§ Assignment
Nothing before the line containing "646x445 pixels." should appear; please restate that line and every later line word for word through the end of the listing.

§ Data for this task
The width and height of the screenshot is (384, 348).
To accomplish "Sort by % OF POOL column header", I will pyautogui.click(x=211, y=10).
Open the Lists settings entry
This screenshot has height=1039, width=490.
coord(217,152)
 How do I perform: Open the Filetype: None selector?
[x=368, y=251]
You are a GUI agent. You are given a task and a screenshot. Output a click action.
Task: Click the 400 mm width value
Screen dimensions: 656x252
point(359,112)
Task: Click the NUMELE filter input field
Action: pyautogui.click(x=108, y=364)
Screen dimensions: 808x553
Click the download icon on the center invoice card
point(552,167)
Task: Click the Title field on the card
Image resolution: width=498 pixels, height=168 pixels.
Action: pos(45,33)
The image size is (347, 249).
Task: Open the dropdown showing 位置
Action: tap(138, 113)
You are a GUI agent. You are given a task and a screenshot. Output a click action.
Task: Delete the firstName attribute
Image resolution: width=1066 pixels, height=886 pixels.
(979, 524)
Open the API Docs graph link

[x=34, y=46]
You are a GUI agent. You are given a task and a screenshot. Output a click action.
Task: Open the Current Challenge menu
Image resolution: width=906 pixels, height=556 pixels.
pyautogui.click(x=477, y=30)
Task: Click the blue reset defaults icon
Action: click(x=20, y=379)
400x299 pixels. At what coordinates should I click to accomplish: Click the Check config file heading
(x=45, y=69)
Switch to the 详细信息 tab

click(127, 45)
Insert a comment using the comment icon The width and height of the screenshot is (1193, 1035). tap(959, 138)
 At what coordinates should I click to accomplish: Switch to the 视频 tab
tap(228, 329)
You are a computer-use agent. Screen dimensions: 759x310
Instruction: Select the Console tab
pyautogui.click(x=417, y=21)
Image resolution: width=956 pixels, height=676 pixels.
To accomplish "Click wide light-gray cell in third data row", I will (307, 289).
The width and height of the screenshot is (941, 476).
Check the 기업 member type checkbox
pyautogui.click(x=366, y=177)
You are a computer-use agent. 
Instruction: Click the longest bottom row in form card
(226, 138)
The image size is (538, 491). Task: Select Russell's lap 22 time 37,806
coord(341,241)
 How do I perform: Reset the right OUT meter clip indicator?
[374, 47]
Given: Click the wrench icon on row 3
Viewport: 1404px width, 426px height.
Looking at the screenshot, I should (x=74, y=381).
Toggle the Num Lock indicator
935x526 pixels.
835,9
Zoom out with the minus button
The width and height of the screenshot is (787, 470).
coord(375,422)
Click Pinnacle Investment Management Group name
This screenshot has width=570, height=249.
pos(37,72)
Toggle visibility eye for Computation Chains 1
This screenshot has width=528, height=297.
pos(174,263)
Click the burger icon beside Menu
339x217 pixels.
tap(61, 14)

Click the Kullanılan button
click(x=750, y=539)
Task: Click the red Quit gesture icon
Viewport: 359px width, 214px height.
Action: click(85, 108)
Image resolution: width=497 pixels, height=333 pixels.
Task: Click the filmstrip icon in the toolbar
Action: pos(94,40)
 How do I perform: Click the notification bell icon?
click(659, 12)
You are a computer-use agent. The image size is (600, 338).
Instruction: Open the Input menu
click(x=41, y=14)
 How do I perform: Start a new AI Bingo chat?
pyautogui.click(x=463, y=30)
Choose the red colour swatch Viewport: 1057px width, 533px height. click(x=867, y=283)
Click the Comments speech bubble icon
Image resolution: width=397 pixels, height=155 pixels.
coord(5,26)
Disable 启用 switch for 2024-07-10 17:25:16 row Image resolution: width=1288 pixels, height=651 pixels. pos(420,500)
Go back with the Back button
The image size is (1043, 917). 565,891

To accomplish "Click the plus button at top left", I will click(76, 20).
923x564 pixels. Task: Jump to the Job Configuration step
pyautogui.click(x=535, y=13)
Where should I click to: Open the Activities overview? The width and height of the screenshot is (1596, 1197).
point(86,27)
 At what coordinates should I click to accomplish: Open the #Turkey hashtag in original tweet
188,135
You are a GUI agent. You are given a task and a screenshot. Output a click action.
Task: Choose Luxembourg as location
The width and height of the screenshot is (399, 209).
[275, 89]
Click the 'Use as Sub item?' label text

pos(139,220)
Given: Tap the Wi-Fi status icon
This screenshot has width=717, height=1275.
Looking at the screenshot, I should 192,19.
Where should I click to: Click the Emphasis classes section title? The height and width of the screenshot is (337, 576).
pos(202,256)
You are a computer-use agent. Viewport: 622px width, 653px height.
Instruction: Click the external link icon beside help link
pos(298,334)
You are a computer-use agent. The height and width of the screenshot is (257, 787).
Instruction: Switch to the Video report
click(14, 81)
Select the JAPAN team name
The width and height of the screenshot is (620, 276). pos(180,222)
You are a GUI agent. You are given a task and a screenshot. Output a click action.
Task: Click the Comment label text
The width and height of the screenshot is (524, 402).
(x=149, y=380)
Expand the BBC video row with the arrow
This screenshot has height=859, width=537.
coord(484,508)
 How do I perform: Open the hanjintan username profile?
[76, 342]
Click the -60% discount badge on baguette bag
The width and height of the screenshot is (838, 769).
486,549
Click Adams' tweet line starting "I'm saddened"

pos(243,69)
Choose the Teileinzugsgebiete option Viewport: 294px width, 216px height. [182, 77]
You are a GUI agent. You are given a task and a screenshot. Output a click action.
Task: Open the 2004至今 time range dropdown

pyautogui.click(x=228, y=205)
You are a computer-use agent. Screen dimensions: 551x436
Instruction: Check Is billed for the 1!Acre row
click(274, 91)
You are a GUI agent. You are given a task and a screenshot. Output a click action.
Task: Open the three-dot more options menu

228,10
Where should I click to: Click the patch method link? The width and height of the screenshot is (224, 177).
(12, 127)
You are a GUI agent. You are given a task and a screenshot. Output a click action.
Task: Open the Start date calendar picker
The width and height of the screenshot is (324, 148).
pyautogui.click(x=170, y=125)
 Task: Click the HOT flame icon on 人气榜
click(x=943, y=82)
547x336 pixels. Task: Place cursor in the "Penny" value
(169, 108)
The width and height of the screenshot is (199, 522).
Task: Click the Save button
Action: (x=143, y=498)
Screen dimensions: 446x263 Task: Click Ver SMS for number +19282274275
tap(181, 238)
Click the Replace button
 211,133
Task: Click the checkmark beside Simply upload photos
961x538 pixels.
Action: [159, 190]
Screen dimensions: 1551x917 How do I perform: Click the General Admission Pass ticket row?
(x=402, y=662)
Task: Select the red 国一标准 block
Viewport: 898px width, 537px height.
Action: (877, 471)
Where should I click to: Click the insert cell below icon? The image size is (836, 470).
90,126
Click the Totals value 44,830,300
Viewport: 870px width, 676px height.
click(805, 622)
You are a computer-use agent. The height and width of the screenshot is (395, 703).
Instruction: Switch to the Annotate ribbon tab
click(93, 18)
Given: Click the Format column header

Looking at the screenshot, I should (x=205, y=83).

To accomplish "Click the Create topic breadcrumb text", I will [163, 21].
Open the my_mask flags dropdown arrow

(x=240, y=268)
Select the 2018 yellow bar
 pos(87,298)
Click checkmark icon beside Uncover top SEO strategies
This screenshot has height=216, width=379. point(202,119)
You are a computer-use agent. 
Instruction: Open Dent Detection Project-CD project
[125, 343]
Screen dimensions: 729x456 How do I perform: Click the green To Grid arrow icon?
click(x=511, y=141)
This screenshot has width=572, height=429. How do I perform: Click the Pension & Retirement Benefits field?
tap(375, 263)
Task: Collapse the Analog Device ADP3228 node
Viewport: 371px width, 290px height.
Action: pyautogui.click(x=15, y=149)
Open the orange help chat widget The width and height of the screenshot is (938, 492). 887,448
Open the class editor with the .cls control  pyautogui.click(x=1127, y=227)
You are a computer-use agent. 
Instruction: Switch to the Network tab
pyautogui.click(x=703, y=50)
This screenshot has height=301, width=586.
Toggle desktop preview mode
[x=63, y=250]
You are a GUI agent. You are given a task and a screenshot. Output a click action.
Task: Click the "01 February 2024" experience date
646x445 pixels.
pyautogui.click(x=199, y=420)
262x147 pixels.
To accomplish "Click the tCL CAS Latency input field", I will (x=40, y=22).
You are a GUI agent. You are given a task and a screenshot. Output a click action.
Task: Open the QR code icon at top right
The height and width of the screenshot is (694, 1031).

§ Result
646x445 pixels.
pyautogui.click(x=199, y=420)
262x147 pixels.
To accomplish "Click the tCL CAS Latency input field", I will (x=40, y=22).
You are a GUI agent. You are given a task and a screenshot. Output a click action.
Task: Open the QR code icon at top right
The height and width of the screenshot is (694, 1031).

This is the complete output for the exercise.